The majority rejected the state’s argument that the conviction could nevertheless be sustained based on a theory of parallel conduct. Although it agreed with the theory in principle, the majority said the inference would be much stronger if the conduct at issue had been more synchronized or clearly in furtherance of a crime. Earls said that the family’s conduct as they waited in the lobby “was hardly the work of a master plan.”
“Put simply, this is not a situation like a drug transaction or a bank robbery, where it is evident that an unlawful act has occurred, and where the degree of coordination associated with those unlawful acts renders an inference of ‘mutual, implied understanding’ between the participants far more reasonable,” Earls wrote.

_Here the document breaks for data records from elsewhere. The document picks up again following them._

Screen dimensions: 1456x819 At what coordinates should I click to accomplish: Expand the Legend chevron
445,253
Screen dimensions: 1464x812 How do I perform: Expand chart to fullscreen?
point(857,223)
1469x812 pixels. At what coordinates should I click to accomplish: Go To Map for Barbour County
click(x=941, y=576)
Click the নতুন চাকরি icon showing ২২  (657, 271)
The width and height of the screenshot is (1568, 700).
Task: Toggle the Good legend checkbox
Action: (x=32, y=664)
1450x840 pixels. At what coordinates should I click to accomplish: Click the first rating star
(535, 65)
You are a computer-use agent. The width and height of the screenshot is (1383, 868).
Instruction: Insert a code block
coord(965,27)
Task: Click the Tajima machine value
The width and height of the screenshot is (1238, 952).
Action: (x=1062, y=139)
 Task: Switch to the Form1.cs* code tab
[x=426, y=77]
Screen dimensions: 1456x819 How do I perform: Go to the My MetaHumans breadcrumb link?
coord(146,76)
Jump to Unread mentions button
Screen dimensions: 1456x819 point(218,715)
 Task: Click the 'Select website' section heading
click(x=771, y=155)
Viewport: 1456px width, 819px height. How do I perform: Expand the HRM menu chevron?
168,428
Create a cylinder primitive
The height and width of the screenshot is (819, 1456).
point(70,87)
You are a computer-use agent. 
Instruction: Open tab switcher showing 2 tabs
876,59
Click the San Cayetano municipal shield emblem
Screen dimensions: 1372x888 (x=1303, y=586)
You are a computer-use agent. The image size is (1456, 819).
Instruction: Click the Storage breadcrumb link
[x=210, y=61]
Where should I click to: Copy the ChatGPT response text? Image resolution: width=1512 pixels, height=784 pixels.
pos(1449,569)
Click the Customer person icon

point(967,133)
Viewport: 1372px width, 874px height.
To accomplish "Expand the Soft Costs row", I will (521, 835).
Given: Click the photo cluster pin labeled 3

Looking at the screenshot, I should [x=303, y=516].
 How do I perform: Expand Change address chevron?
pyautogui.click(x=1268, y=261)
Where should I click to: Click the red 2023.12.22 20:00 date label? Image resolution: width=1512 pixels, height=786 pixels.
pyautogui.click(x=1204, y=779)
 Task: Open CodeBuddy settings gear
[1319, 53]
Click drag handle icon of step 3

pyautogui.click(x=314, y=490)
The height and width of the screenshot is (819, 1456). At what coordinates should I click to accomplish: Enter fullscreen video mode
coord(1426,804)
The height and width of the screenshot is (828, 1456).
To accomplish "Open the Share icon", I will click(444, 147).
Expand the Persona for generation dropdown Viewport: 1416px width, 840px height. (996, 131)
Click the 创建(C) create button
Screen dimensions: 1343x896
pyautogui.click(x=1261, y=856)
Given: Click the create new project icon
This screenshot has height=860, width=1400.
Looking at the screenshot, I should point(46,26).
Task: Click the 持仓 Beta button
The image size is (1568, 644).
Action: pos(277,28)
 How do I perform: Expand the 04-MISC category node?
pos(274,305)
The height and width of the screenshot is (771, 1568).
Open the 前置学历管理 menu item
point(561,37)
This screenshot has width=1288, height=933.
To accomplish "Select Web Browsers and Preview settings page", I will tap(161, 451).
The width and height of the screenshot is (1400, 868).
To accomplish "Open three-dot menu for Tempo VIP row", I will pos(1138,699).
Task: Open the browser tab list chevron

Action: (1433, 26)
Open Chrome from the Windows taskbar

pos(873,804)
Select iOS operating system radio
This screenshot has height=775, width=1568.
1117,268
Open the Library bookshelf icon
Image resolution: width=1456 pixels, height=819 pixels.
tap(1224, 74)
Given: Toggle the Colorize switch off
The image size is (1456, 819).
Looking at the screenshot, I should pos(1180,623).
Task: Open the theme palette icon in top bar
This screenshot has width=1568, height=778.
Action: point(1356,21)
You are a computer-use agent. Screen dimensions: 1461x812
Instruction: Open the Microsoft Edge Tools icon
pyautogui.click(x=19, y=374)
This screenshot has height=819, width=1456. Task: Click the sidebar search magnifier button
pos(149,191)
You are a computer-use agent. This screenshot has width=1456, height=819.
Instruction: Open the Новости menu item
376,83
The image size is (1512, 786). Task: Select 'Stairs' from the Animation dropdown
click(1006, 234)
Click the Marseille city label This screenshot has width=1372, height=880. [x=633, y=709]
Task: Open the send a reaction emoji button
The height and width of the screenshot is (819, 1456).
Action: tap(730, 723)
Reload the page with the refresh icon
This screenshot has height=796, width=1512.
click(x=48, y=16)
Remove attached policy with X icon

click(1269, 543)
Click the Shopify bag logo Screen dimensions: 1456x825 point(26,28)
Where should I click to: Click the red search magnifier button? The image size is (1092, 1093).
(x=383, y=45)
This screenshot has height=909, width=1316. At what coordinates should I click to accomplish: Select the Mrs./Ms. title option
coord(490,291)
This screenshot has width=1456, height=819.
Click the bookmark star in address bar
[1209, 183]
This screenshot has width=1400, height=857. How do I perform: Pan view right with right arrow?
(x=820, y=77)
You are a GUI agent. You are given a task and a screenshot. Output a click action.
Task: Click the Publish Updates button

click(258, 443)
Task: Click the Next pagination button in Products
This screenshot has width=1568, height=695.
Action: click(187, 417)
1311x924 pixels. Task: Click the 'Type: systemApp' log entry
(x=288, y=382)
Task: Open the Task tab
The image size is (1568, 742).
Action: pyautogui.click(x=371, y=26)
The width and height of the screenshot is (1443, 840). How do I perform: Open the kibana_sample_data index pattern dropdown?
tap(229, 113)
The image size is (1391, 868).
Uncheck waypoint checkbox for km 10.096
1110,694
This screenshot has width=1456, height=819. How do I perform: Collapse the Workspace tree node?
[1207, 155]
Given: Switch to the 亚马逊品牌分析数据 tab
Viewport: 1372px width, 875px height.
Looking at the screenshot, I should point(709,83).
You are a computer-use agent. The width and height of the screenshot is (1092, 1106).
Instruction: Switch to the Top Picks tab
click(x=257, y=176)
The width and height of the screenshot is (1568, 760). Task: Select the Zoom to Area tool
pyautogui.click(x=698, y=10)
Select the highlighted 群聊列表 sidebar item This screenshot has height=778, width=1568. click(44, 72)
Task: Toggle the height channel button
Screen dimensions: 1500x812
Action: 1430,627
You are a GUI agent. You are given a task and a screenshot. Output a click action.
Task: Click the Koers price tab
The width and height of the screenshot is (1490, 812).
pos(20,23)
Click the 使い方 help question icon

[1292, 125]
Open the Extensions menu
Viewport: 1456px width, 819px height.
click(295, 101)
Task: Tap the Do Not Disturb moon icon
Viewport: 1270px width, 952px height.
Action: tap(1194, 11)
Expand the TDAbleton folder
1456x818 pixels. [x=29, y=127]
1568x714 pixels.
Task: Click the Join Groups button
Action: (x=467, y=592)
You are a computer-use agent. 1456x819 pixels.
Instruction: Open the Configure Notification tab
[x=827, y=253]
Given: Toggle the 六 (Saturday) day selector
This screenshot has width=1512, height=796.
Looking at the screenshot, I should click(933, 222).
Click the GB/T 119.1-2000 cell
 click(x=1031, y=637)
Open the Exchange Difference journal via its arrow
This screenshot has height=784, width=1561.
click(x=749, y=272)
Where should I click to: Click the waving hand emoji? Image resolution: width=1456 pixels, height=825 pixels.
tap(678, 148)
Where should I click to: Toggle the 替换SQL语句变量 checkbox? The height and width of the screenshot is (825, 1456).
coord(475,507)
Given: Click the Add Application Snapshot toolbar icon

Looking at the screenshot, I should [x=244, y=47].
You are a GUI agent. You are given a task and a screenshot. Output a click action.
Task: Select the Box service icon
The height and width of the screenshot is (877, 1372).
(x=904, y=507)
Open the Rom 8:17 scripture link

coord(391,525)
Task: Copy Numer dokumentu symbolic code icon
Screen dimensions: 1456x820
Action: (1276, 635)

Justice Sam Ervin, joined by Justices Mark Davis and Paul Newby, dissented from the court’s ruling, arguing that a reasonable juror could have easily found that there was indeed a mutual, implied understanding between the family members given their close affinity, their physical proximity to one another as they accosted jurors, and the fact that they lobbed largely similar barbs at the jurors.
Earls disagreed with the dissenters’ assertion that the majority’s decision implied that proof that alleged conspirators had committed a crime would be necessary to prove a conspiracy. Rather, Earls wrote, if the evidence leaves open a question of whether an unlawful act has even been committed, that would tend to lessen the reasonableness of any inference that the defendants had an agreement to commit an unlawful act.
Rob Heroy of Goodman, Carr, Laughrun & Greene in Charlotte represented Mylett. Heroy said that his side had put a lot of effort into the constitutional issue, but he understood the court’s decision to decide the case on narrower grounds, and that the court’s rationale ultimately provided the best possible result for his client.
“That’s where a lot of our focus was, and I know that there were a lot of fun First Amendment issues that were at play there, but at the end of the day, as far as Mr. Mylett is concerned, he’s got a North Carolina Supreme Court decision saying that there was no evidence to support the charge that he was involved in any conspiracy to intimidate a juror,” Heroy said. “As far as what’s best for the client, that’s much better than constitutional grounds or some other grounds.”
Heroy said that because of the way the court decided the case, the ruling would likely have little precedential value for cases involving intimidation of jurors specifically, but it could prove significant for a wider universe of cases involving proof of a conspiracy more generally.
The 31-page decision is State v. Mylett (Lawyers Weekly No. 010-049-20). The full text of the opinion is available online at nclawyersweekly.com.